You can use these relationships to find the roots of an equation. For the equation $x^2-4x+3 = 0$ you have that:

$$x_1 + x_2 = \frac{-b}{a}= \frac{-(-4)}{1}=4$$$$x_1 \times x_2 = \frac{c}{a} = \frac{3}{1} = 3$$Then look for two numbers such that their product is $3$ and their sum is $4$. Since the product is equal to $3$, two candidates are $x_1=3$ and $x_2=1$. The sum of both numbers is equal to $4$, so you have found the roots of the equation!

Method of completing the square

Here is the identity that you might remember from math classes:

$$\begin{align} (x + y)^2 = x^2 + 2xy + y^2 \end{align}$$The left side of the equality is more compact and has the advantage that $x$ appears only once: if you were trying to isolate $x$, it would be easier and more direct to opt for the left side of the equation. If, for example, you had the equation $x^2 + 2xy + y^2 = 0$, you would simply write $(x+y)^2 = 0$ and then $x+y=0$ from which you can conclude that $x=-y$.

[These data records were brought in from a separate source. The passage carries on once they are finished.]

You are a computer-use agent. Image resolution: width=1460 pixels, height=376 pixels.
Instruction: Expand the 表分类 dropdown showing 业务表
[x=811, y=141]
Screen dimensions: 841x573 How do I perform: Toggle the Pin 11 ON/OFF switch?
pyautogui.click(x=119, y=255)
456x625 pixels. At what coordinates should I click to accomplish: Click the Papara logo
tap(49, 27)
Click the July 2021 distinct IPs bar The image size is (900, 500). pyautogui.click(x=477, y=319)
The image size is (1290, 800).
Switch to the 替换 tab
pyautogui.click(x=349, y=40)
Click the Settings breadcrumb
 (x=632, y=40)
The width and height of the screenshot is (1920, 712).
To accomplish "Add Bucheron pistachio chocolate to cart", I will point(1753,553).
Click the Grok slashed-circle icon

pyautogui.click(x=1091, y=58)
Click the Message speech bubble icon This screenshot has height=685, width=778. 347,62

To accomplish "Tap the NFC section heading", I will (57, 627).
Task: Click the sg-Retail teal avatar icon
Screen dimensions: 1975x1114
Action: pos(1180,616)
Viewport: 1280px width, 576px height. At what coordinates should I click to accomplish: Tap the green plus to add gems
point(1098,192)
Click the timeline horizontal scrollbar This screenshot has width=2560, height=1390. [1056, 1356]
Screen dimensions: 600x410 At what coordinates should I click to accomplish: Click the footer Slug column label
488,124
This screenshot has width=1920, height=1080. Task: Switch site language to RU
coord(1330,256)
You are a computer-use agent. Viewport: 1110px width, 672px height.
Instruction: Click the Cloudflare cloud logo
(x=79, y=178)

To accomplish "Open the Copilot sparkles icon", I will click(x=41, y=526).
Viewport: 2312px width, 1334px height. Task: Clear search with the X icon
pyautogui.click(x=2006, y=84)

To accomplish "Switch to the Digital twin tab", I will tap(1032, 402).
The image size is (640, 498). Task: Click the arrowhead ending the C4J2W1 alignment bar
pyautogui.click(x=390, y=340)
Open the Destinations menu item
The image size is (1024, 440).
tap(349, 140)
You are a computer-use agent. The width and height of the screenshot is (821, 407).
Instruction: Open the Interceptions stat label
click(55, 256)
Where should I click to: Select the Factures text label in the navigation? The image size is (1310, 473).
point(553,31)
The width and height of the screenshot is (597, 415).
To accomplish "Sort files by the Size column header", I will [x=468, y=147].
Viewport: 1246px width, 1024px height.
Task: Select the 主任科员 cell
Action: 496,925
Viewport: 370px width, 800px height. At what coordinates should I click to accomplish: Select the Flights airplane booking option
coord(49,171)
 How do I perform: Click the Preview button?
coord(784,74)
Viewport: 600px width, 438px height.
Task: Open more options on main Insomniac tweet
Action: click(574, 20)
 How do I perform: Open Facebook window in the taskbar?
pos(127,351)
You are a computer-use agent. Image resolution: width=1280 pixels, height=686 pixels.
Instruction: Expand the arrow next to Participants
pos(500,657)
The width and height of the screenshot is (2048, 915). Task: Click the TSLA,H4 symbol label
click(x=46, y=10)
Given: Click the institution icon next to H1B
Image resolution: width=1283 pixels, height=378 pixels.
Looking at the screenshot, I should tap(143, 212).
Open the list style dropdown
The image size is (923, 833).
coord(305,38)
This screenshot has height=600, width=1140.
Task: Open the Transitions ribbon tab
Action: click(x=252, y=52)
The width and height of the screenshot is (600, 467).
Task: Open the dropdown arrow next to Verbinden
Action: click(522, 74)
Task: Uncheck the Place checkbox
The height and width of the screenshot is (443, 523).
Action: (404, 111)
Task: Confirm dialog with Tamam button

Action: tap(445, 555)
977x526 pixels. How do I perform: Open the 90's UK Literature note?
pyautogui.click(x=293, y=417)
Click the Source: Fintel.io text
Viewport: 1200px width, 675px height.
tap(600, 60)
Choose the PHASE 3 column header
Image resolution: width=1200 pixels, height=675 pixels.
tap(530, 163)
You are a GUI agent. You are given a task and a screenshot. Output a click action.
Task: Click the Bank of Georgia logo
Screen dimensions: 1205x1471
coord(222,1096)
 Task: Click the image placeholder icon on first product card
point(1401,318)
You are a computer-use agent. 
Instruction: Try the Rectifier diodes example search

However, in most cases, you will find expressions that contain both $x^2$ and $x$, but do not have a quadratic term that allows the entire equation to be factored. An example is the equation $3x^2 -5x = 0$. In these cases, you want to be able to complete the expression by adding the term $c^2$ that would play the role of $y$ in the equation $(1)$.

In general, you have an expression of the form: $x^2 + bx$.

Then, add a number $c^2$ so that $x^2 + bx + c^2$ has an easy simplification like equation $(1)$. Although you cannot add any number to the equation because it would unbalance it, you can add and take away the same number so that the original equation is not altered:

$$\begin{align*} x^2 + bx &= x^2 + bx + 0 = x^2 + bx + c^2 - c^2 \end{align*}$$So, all you have to do is to find the exact value for $c$ that makes $x^2 + bx + c^2$ look like equation $(1)$. The good thing is that this is easy because the only thing that the equation $x^2 + bx + c^2$ needs to become $x^2 + 2cx + c^2$ is that $b=2c$, so you see that:

$c = \frac{b}{2}$ Substituting $c = \frac{b}{2}$, you obtain that in the quadratic equation:

$$\begin{align*} x^2 + bx &= x^2 + bx + c^2 - c^2 \\ &= x^2 + bx + \left(\frac{b}{2}\right)^2 - \left(\frac{b}{2}\right)^2 \\ &= \left(x+\frac{b}{2}\right)^2 - \left(\frac{b}{2}\right)^2 \end{align*}$$Great job so far! It's time to summarize our work. To complete the square, you only have to add and subtract the term $\left( \frac{b}{2} \right)^2$ and simplify, or directly use the formula:

$$\begin{align} x^2 + bx &= \left(x+\frac{b}{2}\right)^2 - \frac{b^2}{4} \end{align}$$Here is an example of completing the square:

$$\begin{align*} 2x^2 - 12 x + 11 &= 2\left[x^2-6x\right] + 11 \\ &= 2[x^2-6x + 9 - 9] + 11 \\ &= 2\left[(x-3)^2 - 9\right] + 11 \\ &= 2(x-3)^2 -7 \end{align*}$$Here comes the great power of completing the square. Solving the equation $2x^2 - 12 x + 11 = 0$ is the same as solving the equation $2(x-3)^2 -7 = 0$, but the latter is much simpler because you only have to isolate $x$. We get $(x-3)^2 = \frac{7}{2}$, and finally $x= 3 \pm \sqrt{\frac{7}{2}}$.

This technique is great because it can be applied to any equation, and so it helps find the roots of any quadratic equation.

Conclusion

• Quadratic equations are present in different disciplines and finding their roots is very helpful. They have the form $ax^2+bx+c = 0$

• When working with them, the first thing you should do is to determine how many roots it has using the discriminant $d$, given by $d=b^2-4ac$. When it is negative, there are no roots, while if it is zero, there is only one root, finally, when it is positive, there are two different roots.

• The quadratic formula $x = {-b \pm \sqrt{b^2-4ac} \over 2a}$ gives you all the roots, and you can verify that our results are correct by adding and multiplying the roots.

• Finally, completing the square is a simple technique that greatly simplifies solving quadratic equations.